C’en était fini du super-héros. Il était mis à l’arrêt… Un arrêt maladie de plus de 2 ans pendant lesquels j’ai dû repenser ma relation au travail, changer mon mode de pensées, changer mon sens de la perfection, mon rapport au temps, changer la manière de vivre et de gérer mon stress…

J’ai compris que je pouvais développer mes véritables super-pouvoirs. Car, ils étaient là, bien présents, endormis. Il suffisait que je réalise que je pouvais les utiliser pour les réveiller et les activer au bon moment : le pouvoir de la respiration, le pouvoir du lâcher-prise, le pouvoir de l’instant présent, le pouvoir de l’intelligence émotionnelle, le pouvoir de l’écriture, le pouvoir de l’optimisme, le pouvoir de la visualisation positive, le pouvoir de la lenteur…
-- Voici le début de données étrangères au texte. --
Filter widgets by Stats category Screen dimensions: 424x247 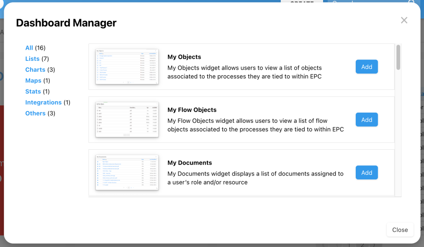[x=33, y=91]
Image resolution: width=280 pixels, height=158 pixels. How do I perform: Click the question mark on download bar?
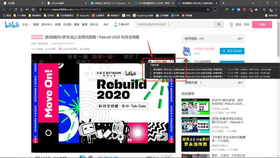tap(170, 61)
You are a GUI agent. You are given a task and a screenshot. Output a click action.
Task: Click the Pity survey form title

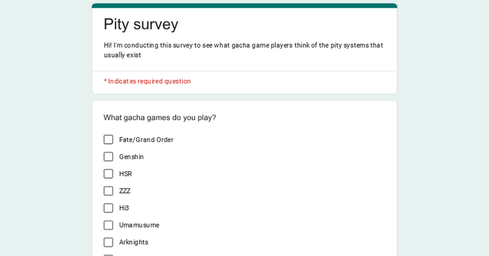pos(141,24)
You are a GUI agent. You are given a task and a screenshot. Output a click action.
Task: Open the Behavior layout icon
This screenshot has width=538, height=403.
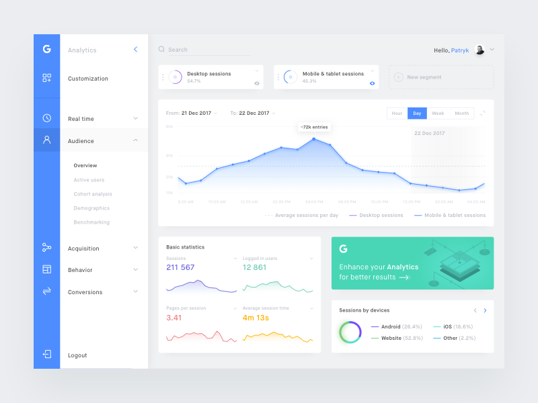tap(46, 269)
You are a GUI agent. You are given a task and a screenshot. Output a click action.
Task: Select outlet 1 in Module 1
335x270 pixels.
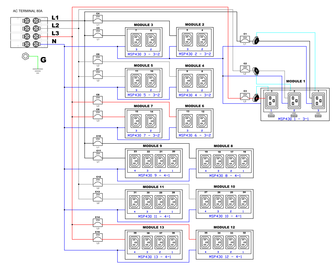pyautogui.click(x=317, y=101)
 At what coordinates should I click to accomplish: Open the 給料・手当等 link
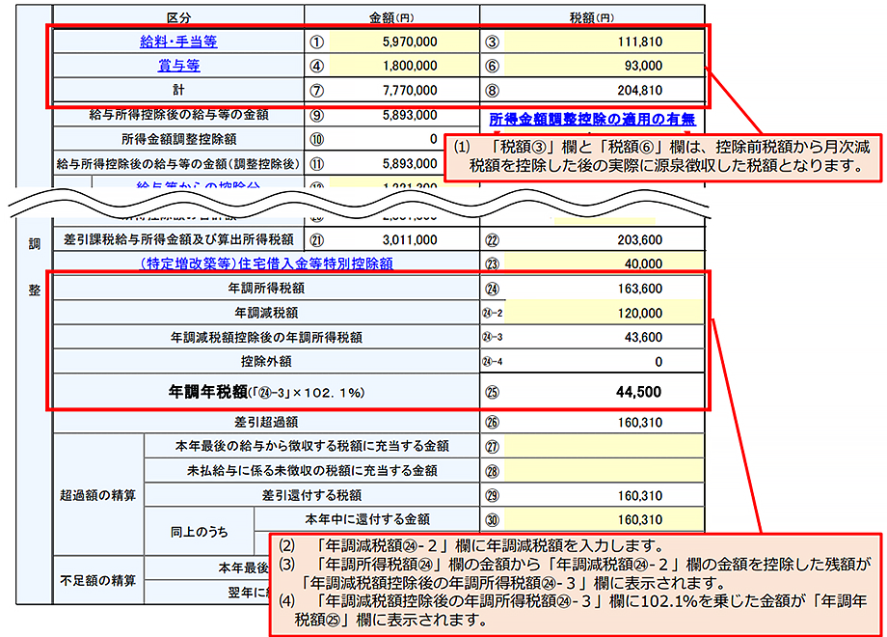point(178,42)

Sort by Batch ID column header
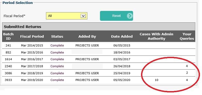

Mais, par-dessus tout, j’ai compris que je devais changer de job et mettre mes nouveaux super-pouvoirs au service du bien-être des salariés et des managers, avant qu’il ne soit trop tard.

Aujourd’hui, j’ai retrouvé le sens de ma mission. Je suis là où je dois être. Je suis aligné. Le burn-out m’a sauvé et remis sur le bon chemin.

Et je peux l’affirmer haut et fort : je suis un super-héros !

 

*les métiers d’organisateur d’événements et de responsable de communication sont les 5e et 6e métiers les plus stressants selon l’étude de 2019 du groupe américain Careercast.